Trump has said he wants to negotiate a better nuclear deal, but his administration isn’t pursuing one, and even if it were, Iran has no interest in renegotiating the terms of a multilateral agreement that took years of painstaking and politically fraught negotiations to nail down. Trump has argued that sanctions will compel Iran to change its behavior, but sanctions have an abysmal track record at changing Iran’s calculus about what it sees as its core interests. For example, Iran steadily expanded its nuclear enrichment capabilities undeterred by the sanctions ramp-up during the Bush and Obama presidencies.
The growing network of Iran hawks in the administration is surely under no illusions that this latest pressure campaign will bear more fruit than the decades of threats and sanctions that came before it. But what other motive explains the Trump administration’s behavior? All of the administration’s posturing suggests that war is the endgame. Bolton’s request for strike options should leave no doubt in our minds.

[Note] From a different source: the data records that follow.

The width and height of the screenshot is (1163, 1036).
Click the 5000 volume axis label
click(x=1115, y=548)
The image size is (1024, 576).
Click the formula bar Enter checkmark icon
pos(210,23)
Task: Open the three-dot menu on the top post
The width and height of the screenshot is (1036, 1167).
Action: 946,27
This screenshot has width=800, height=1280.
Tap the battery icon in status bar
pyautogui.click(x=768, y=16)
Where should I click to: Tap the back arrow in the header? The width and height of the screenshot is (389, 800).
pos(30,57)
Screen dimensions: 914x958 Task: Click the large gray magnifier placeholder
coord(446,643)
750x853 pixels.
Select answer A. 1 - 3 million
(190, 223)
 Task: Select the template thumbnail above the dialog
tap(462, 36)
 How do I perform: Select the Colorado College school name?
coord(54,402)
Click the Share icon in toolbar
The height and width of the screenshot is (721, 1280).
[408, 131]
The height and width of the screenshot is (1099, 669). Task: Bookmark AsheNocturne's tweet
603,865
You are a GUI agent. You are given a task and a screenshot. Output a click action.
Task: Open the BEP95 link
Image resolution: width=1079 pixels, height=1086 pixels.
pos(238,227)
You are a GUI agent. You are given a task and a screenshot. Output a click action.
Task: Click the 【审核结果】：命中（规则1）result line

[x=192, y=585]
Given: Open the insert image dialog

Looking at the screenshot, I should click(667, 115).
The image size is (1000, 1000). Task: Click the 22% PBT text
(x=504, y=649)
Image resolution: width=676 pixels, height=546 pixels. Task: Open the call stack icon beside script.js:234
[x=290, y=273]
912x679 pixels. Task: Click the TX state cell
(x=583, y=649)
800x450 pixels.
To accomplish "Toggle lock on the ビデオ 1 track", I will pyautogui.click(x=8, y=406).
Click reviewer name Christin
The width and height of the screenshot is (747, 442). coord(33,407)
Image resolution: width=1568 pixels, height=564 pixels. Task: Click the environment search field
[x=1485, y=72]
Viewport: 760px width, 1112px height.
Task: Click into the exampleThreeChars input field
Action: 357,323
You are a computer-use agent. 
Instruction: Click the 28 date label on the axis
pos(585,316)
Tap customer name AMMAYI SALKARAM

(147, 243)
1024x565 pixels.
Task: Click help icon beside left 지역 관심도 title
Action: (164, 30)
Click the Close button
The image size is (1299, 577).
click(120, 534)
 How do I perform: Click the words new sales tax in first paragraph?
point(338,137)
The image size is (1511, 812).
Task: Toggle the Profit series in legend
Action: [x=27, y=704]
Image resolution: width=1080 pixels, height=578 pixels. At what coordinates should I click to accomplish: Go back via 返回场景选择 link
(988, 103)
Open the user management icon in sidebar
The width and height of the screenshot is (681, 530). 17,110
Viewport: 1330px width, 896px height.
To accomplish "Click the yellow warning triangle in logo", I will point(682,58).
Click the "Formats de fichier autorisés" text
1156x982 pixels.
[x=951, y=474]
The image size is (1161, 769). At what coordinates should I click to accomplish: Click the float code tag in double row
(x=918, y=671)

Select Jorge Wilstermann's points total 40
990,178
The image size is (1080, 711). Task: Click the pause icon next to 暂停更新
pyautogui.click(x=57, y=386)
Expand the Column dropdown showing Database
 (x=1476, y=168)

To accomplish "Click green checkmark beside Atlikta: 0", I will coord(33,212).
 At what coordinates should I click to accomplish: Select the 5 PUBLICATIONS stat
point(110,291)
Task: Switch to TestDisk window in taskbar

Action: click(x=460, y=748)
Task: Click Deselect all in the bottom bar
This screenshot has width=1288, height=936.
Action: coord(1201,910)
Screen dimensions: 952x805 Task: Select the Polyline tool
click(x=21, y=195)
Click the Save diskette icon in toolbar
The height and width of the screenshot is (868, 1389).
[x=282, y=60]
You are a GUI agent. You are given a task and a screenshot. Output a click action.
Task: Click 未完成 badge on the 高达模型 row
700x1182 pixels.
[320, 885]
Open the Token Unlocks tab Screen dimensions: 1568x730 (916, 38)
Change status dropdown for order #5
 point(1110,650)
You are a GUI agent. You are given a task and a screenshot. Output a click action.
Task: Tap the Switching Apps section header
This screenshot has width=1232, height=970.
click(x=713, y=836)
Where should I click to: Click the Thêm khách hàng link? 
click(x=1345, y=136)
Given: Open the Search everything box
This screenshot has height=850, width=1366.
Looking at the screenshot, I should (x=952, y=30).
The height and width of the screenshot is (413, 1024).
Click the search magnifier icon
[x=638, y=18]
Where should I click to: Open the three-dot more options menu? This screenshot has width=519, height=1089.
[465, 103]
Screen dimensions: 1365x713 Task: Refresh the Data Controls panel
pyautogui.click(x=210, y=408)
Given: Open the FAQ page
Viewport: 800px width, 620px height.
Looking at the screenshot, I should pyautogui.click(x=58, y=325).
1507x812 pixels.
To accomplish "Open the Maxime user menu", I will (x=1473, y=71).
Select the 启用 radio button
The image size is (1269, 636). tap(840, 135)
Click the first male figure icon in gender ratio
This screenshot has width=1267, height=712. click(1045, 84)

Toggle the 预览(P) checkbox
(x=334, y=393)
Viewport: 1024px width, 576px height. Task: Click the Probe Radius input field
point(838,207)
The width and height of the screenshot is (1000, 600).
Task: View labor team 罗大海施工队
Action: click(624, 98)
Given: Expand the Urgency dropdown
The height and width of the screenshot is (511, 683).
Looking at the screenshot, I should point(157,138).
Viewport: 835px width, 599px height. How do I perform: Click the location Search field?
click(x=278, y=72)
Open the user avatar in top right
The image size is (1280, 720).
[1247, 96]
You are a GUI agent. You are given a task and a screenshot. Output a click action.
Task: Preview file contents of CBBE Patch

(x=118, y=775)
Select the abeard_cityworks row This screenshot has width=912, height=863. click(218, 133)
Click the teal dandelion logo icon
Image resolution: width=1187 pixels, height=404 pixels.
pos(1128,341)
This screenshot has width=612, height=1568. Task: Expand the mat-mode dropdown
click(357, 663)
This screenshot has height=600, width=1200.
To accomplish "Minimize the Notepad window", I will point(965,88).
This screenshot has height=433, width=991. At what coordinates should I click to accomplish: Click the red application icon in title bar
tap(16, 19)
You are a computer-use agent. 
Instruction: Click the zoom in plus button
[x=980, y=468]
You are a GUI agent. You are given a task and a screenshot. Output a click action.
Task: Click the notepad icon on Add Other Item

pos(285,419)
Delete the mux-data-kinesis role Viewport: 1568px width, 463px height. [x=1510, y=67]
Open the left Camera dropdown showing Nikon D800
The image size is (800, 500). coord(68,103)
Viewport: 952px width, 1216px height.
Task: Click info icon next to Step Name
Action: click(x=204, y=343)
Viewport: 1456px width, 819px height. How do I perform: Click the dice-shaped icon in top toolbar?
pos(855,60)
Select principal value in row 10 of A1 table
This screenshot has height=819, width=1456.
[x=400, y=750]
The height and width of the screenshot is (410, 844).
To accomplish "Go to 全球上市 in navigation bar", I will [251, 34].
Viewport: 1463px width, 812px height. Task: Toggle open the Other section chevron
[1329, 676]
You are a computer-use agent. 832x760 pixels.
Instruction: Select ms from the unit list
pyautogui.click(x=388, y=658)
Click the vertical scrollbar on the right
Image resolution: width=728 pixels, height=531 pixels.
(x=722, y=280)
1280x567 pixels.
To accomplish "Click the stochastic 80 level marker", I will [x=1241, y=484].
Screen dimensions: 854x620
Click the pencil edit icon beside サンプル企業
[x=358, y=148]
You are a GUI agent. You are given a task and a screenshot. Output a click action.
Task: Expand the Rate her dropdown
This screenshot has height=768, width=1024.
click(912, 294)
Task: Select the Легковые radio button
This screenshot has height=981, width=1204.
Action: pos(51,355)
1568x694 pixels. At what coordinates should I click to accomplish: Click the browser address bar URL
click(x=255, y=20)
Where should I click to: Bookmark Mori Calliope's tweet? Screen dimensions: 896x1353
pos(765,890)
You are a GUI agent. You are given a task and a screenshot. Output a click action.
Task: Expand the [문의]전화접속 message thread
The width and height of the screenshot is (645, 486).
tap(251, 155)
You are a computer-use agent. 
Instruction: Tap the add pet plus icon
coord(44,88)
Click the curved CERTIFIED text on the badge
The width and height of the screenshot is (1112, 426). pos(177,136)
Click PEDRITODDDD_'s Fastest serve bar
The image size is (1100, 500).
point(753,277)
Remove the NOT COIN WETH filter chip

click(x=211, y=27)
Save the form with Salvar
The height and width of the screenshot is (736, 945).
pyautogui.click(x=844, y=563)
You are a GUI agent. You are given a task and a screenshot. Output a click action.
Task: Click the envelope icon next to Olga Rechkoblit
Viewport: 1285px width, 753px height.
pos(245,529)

If that’s not the case — if President Trump has no interest in a war with Iran — he should ask for Bolton’s resignation without delay seeing as Bolton’s interest in war is unimpeachable. If Trump does want a war, he needs to ask Congress to authorize it as the Constitution mandates.
Picking up on Trump’s general disregard for congressional war powers, Sen. Tom Udall of New Mexico introduced legislation last year prohibiting the use of funds for military action against Iran without congressional approval. Legislation like this may prove crucial in preventing a war with Iran, especially given the ever-expanding interpretations of presidential war powers espoused by this administration. If confirmed, Trump’s nominee for attorney general, William Barr, could help expand those interpretations even further, as he tried to do in the lead-up to the Iraq War when he told President Bush that he had “no doubt” about the president’s authority to invade Iraq without congressional authorization.
However Congress moves to stop this march to war, it should move quickly. The administration’s actions suggest a strategy of provocation. Congress would be wise to sound the alarm and demand answers about the administration’s intentions before we find ourselves in another decades-long quagmire in the Middle East with quite imaginable consequences.